楽しく読めるエッセイ本(マンガ)の一つだと思います。
タイトルを見たとき、育児だけでも大変なのに、そこへ夫婦でうつ病になるとは、
どのような生活をしていたのだろうかと思い、この本を手に取りました。
内容は、妻(筆者)が結婚後にうつ病を発症し、妊娠中の薬治療を否定される場合が
多い中、リスクを回避しながら、無事に妊娠・出産に成功します。
ところが、妊娠中に夫が妻(筆者)以上のうつ病を発症してしまい、激しい躁鬱を繰り返し
ながら、転職を繰り返してゆきます。
妻(筆者)は自身の病気と戦いながら、より症状の重い夫を看病しながら、育児も行ってゆく
のですが、それらのエピソードをコミカルに描いているので、全体的に重苦しさは全くなく、
こんな症状なこともあるのか、こんな喜びもあるのかと、いろいろ楽しく読むことができました。
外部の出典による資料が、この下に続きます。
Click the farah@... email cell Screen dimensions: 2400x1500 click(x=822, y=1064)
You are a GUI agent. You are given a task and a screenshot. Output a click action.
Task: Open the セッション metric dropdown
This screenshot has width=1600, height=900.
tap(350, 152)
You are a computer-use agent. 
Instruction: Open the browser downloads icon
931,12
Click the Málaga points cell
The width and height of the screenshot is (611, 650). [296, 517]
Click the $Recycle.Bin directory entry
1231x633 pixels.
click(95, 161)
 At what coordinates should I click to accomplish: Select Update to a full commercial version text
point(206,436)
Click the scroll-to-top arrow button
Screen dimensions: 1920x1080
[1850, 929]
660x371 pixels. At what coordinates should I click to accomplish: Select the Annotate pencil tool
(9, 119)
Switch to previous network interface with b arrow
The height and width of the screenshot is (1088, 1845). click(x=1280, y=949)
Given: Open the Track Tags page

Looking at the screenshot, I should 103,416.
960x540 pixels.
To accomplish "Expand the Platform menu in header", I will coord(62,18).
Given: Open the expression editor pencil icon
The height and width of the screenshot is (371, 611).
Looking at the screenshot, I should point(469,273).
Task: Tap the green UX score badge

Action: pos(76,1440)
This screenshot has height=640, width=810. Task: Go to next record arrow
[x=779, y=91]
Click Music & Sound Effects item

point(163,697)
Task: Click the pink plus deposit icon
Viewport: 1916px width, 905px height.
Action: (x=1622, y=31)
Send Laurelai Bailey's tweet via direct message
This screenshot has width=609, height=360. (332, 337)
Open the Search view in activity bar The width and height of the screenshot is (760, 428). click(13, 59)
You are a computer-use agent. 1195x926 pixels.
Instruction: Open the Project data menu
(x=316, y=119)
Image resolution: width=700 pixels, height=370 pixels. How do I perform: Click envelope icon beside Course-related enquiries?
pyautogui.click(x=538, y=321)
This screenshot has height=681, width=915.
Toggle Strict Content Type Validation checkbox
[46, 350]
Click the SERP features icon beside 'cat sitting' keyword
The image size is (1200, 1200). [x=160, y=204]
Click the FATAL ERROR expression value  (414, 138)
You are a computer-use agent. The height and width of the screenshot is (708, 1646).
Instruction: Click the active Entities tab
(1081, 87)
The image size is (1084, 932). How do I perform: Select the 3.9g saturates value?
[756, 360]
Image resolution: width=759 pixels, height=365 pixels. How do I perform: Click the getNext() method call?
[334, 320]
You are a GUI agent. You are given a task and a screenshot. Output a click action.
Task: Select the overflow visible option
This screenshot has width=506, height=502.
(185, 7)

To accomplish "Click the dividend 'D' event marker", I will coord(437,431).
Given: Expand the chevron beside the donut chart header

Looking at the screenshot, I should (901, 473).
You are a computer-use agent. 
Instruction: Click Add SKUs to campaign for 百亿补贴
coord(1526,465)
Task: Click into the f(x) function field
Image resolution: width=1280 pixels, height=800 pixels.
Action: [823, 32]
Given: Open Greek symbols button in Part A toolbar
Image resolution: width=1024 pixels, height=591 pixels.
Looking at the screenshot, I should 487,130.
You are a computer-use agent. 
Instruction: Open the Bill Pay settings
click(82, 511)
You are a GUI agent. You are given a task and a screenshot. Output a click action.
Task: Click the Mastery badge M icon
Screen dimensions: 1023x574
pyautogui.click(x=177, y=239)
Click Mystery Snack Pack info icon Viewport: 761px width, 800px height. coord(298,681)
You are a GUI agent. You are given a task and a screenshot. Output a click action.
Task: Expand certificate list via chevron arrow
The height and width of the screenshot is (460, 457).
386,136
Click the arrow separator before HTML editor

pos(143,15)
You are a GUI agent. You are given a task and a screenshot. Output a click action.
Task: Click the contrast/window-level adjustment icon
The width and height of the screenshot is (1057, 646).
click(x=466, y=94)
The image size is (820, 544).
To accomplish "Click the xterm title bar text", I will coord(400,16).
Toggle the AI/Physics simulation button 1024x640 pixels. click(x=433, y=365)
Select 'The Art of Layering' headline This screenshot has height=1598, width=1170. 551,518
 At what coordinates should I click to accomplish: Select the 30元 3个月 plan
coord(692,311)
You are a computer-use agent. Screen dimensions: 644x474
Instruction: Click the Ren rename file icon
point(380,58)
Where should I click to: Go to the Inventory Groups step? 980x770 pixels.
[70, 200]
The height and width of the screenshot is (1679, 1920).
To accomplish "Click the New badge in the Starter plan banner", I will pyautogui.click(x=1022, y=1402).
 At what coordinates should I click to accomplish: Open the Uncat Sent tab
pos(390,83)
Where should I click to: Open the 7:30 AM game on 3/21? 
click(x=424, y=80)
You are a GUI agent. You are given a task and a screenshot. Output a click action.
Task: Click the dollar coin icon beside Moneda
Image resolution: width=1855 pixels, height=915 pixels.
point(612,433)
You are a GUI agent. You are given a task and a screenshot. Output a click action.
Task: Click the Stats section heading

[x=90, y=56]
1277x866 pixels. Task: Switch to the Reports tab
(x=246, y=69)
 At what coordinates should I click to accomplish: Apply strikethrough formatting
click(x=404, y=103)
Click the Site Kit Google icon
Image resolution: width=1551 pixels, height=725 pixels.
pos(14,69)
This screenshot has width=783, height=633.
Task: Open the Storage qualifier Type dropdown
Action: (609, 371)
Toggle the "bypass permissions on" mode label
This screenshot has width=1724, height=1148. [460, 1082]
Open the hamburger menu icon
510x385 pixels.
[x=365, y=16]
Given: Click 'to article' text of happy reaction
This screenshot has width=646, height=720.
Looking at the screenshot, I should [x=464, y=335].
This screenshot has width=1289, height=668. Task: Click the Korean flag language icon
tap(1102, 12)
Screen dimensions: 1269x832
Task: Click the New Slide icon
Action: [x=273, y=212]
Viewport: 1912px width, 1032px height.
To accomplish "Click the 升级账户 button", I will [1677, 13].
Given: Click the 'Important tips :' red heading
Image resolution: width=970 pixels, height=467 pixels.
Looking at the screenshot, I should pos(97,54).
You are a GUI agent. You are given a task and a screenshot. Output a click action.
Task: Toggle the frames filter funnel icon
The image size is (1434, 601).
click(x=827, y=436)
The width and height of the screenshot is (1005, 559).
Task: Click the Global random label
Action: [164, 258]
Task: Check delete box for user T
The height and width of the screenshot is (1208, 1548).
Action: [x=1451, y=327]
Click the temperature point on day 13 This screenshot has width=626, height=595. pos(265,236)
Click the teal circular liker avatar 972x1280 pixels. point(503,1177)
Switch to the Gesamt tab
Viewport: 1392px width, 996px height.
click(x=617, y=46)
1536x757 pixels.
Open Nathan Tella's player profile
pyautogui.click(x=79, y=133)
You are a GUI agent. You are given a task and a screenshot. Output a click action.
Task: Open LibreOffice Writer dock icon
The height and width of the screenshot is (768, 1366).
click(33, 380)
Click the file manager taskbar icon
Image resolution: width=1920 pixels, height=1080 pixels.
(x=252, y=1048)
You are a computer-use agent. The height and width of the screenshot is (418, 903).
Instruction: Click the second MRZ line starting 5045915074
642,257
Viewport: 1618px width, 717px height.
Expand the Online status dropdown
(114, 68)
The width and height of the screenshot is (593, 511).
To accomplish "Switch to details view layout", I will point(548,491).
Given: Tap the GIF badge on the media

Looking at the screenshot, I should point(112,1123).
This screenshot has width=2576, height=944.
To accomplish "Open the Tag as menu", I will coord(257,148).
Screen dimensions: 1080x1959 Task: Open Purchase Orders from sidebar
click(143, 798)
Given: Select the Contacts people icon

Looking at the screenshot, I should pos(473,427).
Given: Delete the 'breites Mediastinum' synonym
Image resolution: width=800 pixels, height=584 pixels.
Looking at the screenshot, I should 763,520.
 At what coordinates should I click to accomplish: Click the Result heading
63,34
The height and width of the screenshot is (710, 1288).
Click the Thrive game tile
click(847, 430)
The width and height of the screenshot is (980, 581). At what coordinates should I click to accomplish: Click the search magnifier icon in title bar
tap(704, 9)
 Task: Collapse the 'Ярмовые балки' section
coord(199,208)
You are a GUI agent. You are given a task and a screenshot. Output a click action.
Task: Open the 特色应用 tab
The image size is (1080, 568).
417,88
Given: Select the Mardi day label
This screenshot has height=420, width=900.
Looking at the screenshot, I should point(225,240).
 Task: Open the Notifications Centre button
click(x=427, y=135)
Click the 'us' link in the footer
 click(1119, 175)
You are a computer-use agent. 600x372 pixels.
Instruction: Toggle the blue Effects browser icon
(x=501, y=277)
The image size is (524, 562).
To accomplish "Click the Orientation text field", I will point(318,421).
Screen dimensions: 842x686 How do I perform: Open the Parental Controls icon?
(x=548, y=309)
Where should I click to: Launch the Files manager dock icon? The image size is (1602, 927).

本書はあくまでもコミックなので、アカデミックな表現は最小限に止まっています。
故に本書だけでうつ病を知ろうとするのは、無理があります。
ただ、うつ病の入門書のさらなる入り口的なものなので、うつ病を知るための最初の
一冊としては、最適ではないでしょうか。
想像通り、うつ病も育児も大変なのですが、子供を育ててゆくことが、それとは異なる次元の
幸せを夫婦にもたらせてくれるのであるということを、本書は気づかせてくれると思います。
本書夫婦のお子さんのエピソードは、子供の純粋さを感じさせてくれる本当にかわいい
もので、同じような境遇の方がいらっしゃれば、とてもよい励みになると思います。
結婚前の女性で、うつ病に悩んでいらっしゃる方などには、特にお勧めと言えます。
(子育ての大変さを知ってもらうために、旦那さんに読んでもらうのもいいと思います。)
末永く読まれる本になってもらえることを願っております。